Allegretti: The patient perspective is critical, and I can tell you now that I’ve done this for many years, the patient perspective has really changed. When this was just emerging patients were a bit squeamish about FMT, but now the “ick factor” has decreased because it’s so prevalent in the lay media; there are books written on it, YouTube channels dedicated to it, and it was even the focus of an episode of Grey’s Anatomy in 2008, which always kind of blows my mind because the first clinical trial wasn’t published until 2013. So, I think the public perspective has shifted.

There was a study by Stacy Kahn, MD, and her group at University of Chicago where they interviewed all their patients who came through their IBD waiting room and they asked just a simple question: “Do you want an FMT to treat your disease?” Not surprisingly 100% of patients with very severe disease wanted it because those are the patients who really need alternative therapies, but more interestingly more than 30% of patients in remission who were doing well on their current therapies also wanted an FMT for their disease.

Healio: What ongoing studies should we keep our eye on?
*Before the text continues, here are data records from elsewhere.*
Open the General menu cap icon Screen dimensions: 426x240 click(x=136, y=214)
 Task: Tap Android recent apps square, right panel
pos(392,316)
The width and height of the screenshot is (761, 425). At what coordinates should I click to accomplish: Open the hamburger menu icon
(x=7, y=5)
Allegretti: The work going on in IBD is very exciting, and there are many studies underway that I think will push this even further. I also think the work my group is doing in PSC, a disease that has no currently approved therapies, is really exciting. We’re starting to see some promising data, so we’re working toward the next step there. Another area of interest is obesity, which is obviously a much more prevalent condition, so I think many people are very interested in the results of the trial we are performing.

I think in the next year or two we’re going to have a lot of exciting new data and for these chronic, hard-to-treat diseases, which will really help us understand how to treat them more effectively.
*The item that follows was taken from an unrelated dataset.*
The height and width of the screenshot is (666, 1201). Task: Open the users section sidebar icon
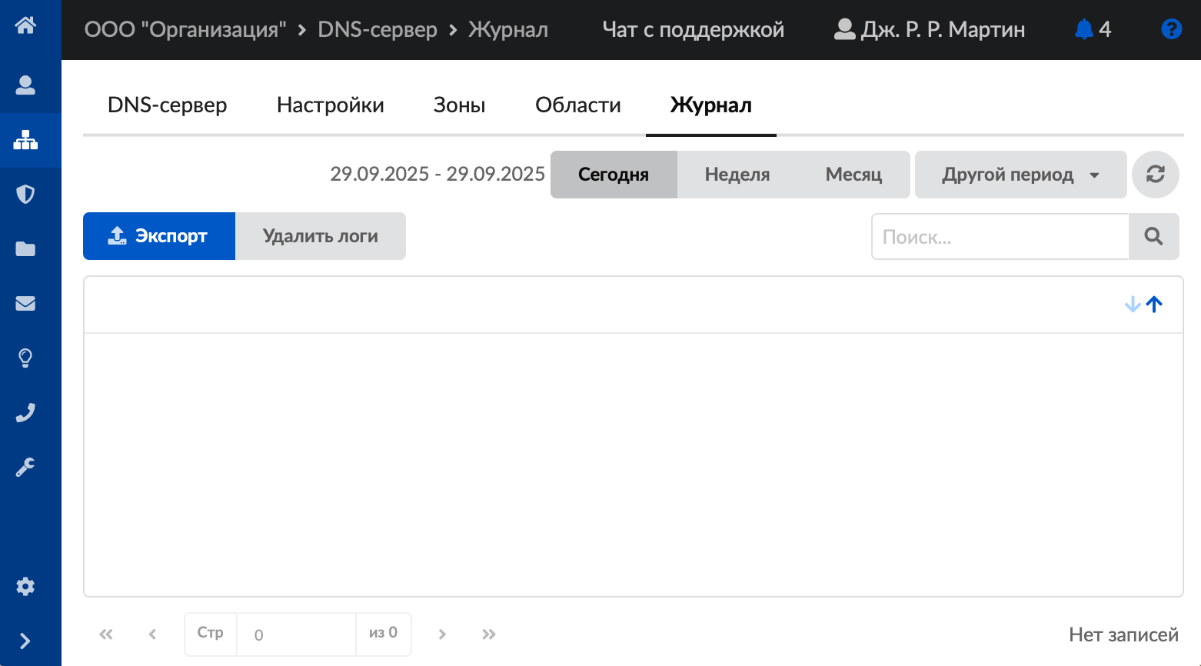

I don’t think this will be a universal magic bullet for all that ails you, but I do think we can learn a lot from FMT about what the microbiome is doing and what role it is contributing to the pathogenesis of a lot of these disease with the hopes that we can engineer better, more targeted therapies based on what we’ve learned, and I assume in a few years from now we probably won’t be doing FMT in its current state anymore. We’ll have better, more directed therapies for each individual disease. – by Adam Leitenberger

Reference:

Allegretti JR. “Fecal Microbiota Transplantation and its Emerging Role in Immune Mediated Inflammatory Diseases.” Presented at: Interdisciplinary Autoimmune Summit; April 27-29, 2018; Boston, Mass.

Disclosures: Allegretti reports she is a scientific advisor and receives research support from Finch Therapeutics.